▶ **What to do**
Output exactly the lines below, starting with the line that has "Select the JOPH symbol button" and going on through the line that has "Dismiss the banner", both included, and no other lines.

▶ **Exercise materials**
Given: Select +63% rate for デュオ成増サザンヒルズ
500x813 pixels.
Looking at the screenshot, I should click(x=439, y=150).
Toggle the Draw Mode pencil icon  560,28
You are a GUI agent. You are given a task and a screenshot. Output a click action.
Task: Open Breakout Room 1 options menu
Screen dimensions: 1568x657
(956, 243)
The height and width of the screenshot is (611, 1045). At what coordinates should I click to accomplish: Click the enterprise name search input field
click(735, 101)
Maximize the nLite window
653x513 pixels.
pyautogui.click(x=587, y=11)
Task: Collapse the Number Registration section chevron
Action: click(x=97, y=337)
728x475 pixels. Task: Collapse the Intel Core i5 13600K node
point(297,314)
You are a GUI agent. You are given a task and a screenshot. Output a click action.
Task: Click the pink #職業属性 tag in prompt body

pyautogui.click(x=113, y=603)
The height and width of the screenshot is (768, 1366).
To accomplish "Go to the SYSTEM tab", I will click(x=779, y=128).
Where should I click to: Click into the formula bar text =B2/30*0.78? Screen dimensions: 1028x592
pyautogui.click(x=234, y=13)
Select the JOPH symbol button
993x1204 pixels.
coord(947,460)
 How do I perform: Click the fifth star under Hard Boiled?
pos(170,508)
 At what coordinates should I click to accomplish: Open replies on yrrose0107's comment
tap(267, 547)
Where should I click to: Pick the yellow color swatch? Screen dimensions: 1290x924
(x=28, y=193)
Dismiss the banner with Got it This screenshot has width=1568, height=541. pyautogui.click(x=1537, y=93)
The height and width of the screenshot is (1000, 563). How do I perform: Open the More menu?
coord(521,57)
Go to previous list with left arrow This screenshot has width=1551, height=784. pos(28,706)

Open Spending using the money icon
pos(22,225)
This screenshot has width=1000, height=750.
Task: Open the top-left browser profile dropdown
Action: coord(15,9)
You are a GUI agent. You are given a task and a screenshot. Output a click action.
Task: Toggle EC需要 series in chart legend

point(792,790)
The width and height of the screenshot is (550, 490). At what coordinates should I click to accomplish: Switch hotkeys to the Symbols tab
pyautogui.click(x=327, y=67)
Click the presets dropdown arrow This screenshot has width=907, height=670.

▶ **Exercise output**
Select the JOPH symbol button
993x1204 pixels.
coord(947,460)
 How do I perform: Click the fifth star under Hard Boiled?
pos(170,508)
 At what coordinates should I click to accomplish: Open replies on yrrose0107's comment
tap(267, 547)
Where should I click to: Pick the yellow color swatch? Screen dimensions: 1290x924
(x=28, y=193)
Dismiss the banner with Got it This screenshot has width=1568, height=541. pyautogui.click(x=1537, y=93)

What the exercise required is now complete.